Rows for locating text and elements:

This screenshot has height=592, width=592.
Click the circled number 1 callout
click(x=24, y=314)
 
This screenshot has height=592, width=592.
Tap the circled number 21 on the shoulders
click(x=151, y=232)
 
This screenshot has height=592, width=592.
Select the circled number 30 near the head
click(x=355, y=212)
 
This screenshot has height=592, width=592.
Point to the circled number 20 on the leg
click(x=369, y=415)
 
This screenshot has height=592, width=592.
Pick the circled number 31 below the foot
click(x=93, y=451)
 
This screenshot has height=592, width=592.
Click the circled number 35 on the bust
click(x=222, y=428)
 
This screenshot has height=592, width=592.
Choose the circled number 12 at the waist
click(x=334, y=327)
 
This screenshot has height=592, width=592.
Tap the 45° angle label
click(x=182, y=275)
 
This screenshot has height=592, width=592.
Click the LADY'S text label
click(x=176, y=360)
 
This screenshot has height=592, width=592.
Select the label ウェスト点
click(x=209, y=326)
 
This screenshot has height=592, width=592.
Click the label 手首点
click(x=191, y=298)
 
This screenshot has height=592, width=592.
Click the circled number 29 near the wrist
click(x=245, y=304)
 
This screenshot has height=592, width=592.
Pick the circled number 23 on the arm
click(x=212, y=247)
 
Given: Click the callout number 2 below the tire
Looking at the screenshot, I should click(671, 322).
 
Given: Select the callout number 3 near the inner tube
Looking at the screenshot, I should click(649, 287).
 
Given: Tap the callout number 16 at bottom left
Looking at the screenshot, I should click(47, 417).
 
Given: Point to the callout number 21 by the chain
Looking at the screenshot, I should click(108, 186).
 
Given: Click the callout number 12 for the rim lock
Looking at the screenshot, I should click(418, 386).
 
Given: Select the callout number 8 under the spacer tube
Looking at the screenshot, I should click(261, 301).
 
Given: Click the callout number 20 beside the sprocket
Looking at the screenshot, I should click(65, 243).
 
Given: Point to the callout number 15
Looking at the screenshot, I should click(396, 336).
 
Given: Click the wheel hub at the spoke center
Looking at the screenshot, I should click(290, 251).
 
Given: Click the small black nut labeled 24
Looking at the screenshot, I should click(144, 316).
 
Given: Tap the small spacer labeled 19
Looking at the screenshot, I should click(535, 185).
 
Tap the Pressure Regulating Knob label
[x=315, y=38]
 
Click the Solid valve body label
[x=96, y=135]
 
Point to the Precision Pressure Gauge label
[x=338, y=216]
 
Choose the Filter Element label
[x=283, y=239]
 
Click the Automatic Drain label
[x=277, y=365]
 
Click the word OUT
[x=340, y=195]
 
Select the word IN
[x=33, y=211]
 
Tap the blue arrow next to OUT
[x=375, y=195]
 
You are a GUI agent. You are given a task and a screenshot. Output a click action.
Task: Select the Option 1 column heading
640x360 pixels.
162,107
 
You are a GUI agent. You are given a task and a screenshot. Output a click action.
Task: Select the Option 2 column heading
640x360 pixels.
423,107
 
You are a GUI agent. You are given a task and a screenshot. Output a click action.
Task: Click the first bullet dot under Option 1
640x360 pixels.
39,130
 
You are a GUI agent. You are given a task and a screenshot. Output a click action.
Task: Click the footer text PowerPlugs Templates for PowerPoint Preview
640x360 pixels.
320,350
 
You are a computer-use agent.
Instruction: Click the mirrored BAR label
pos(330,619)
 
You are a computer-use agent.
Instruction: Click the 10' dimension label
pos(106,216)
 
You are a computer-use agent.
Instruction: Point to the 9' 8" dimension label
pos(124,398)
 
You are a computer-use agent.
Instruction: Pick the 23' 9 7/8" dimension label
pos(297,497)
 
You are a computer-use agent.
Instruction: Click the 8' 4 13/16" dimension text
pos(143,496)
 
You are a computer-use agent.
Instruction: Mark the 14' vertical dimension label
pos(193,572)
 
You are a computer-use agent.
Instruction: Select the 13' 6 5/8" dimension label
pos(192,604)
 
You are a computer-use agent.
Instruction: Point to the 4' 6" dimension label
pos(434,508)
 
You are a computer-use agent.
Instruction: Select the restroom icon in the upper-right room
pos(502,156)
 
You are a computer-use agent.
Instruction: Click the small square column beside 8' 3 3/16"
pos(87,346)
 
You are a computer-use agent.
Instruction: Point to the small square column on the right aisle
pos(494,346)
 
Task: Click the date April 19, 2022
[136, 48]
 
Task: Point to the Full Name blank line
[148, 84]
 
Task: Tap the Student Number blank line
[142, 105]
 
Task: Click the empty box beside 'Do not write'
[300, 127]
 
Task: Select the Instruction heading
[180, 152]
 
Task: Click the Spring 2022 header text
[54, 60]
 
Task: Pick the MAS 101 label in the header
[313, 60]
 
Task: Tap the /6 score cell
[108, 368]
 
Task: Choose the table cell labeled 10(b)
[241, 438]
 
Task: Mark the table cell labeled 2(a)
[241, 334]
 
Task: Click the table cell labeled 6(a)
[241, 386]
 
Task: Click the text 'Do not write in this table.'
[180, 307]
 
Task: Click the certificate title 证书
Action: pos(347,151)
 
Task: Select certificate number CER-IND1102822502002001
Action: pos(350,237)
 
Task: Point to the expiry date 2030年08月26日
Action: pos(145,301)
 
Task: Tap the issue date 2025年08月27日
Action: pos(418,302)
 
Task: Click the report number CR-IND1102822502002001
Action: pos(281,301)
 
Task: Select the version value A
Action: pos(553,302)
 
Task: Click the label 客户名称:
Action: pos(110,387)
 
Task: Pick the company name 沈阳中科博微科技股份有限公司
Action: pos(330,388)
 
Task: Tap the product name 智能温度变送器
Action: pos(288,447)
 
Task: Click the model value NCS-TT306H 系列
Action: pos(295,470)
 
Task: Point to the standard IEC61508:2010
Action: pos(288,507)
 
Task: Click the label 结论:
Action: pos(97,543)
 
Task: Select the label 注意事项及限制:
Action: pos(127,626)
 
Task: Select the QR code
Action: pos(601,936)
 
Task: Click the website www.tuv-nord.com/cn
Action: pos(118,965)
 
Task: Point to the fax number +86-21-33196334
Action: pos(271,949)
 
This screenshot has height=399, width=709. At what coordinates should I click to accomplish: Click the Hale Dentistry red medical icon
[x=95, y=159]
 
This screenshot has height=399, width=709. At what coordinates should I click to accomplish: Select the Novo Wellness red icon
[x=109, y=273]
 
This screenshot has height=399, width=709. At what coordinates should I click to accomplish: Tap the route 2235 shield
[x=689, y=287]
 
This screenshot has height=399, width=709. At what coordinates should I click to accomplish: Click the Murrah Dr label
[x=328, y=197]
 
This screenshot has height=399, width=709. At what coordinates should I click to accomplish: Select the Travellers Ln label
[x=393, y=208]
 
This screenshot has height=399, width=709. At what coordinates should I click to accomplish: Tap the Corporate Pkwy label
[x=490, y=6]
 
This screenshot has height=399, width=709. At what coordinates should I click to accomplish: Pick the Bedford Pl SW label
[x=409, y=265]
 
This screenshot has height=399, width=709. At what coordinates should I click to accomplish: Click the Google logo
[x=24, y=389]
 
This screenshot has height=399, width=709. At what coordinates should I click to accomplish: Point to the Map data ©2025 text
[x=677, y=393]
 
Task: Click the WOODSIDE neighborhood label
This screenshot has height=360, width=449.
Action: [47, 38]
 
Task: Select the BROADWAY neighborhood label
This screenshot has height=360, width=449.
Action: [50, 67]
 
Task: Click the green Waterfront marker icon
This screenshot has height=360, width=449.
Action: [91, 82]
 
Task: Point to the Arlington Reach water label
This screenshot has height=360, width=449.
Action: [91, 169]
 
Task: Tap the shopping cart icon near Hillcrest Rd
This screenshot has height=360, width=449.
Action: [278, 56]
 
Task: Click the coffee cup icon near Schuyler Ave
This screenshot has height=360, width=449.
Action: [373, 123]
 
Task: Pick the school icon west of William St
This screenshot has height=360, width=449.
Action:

Task to carry out » Begin at the first of the rows above and stop after the line that contains "click(x=355, y=212)". Write those lines out again, requests included, and shift every coordinate in the answers up by 102.

Exercise response »
This screenshot has height=592, width=592.
Click the circled number 1 callout
click(x=126, y=416)
 
This screenshot has height=592, width=592.
Tap the circled number 21 on the shoulders
click(x=253, y=334)
 
This screenshot has height=592, width=592.
Select the circled number 30 near the head
click(x=457, y=314)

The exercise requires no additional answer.